As self-defense, karate is meant to be weaponless. Indeed, the word itself means empty hand (kara -- empty; te -- hand). This often comes as a surprise, since many people associate karate with violence, weapons and aggression. In fact, nothing could be further from the truth. While some may use karate aggressively, this is a direct contradiction to its philosophical ideals known as karate ni sente nashi, or "there is no first attack in karate." These words, which the Okinawan grand master, Gichin Funakoshi, often repeated to his students, are inscribed on a monument dedicated to him in a Zen monastery near Tokyo. The words speak to the hearts of Okinawans. They are part of a cultural tradition in Okinawa that extols the virtues of peaceful conflict resolution.|
Karate-do (the way of the "empty" or "Chinese" hand) is Japan's most popular "hard" martial art and has millions of followers worldwide. It was originally developed in Okinawa as a means of self-defense after the Okinawan kings and subsequent Japanese rulers banned weapons. It was likely adapted from similar Chinese techniques that were being practiced in the 1600s but that dated back even further.
Karate is most recognized for its impressive array of hand and foot strikes; its demanding regimen of physical conditioning; its emphasis on breathing techniques; and its "kata" or rehearsals of striking, blocking and turning. The feet, legs, elbows, head and fists are used for kicking, punching, defensive blocking and other techniques. Intense concentration is used to focus as much strength as possible on the object of impact. To most of its followers, however, karate is much more than sport or a defense technique. It is deeply connected to a way of life that emphasizes self-discipline and spiritual awareness. Two types of contests are popular in sport karate: kata, where judges award points for technique and timing, and kumite, where points are awarded for well-timed attacking blows. In karate contests, opponents are not allowed to actually strike each other. They must stop just short of making contact.

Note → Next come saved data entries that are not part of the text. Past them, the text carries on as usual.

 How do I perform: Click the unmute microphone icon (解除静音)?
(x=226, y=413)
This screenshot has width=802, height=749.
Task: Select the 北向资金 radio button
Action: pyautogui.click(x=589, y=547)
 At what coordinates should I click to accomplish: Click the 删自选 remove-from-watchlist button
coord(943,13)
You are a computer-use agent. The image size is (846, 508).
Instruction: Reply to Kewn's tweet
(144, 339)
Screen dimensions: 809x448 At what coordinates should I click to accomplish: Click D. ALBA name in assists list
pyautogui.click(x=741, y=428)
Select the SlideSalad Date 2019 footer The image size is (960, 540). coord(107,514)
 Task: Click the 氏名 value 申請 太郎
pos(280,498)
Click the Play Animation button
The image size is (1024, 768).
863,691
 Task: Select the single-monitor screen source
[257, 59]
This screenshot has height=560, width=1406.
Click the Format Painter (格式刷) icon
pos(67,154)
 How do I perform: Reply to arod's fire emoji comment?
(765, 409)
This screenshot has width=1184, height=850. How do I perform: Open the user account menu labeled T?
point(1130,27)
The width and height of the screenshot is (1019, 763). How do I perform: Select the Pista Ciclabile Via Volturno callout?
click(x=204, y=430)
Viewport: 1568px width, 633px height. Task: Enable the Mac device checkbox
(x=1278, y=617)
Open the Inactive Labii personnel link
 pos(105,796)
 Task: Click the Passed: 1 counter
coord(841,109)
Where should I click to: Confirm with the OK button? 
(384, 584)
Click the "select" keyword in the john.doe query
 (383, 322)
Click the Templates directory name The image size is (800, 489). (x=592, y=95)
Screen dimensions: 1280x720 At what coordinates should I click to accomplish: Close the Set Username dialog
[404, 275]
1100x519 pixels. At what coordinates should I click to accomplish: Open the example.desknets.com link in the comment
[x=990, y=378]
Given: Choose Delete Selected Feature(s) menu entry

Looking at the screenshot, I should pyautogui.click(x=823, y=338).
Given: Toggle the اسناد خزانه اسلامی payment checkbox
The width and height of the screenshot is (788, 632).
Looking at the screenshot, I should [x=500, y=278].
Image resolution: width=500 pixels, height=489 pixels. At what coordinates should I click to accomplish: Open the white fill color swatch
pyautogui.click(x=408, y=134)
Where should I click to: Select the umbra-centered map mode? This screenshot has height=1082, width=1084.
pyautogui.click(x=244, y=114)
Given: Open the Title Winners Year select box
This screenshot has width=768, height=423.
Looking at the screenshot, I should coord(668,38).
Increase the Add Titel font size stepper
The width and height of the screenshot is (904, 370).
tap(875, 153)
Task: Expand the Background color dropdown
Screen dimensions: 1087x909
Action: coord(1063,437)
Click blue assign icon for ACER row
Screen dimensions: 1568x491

Shoshin Nagamine, one of the grand masters of Okinawan karate, who was still perfecting the art into his 90s, wrote the following about karate's physical and philosophical aspects:
"Karate is training in self-perfection, a means whereby...there is not the thickness of a hair between a person and their deed. It is training in self-efficiency. It is training in self-reliance. Its rewards are here and now, for it enables a person to meet any situation with exactly the right expenditure and effort, neither too much or too little, and it gives you control of your otherwise wayward mind so that neither physical danger from without nor rampant passion from within can dislodge you."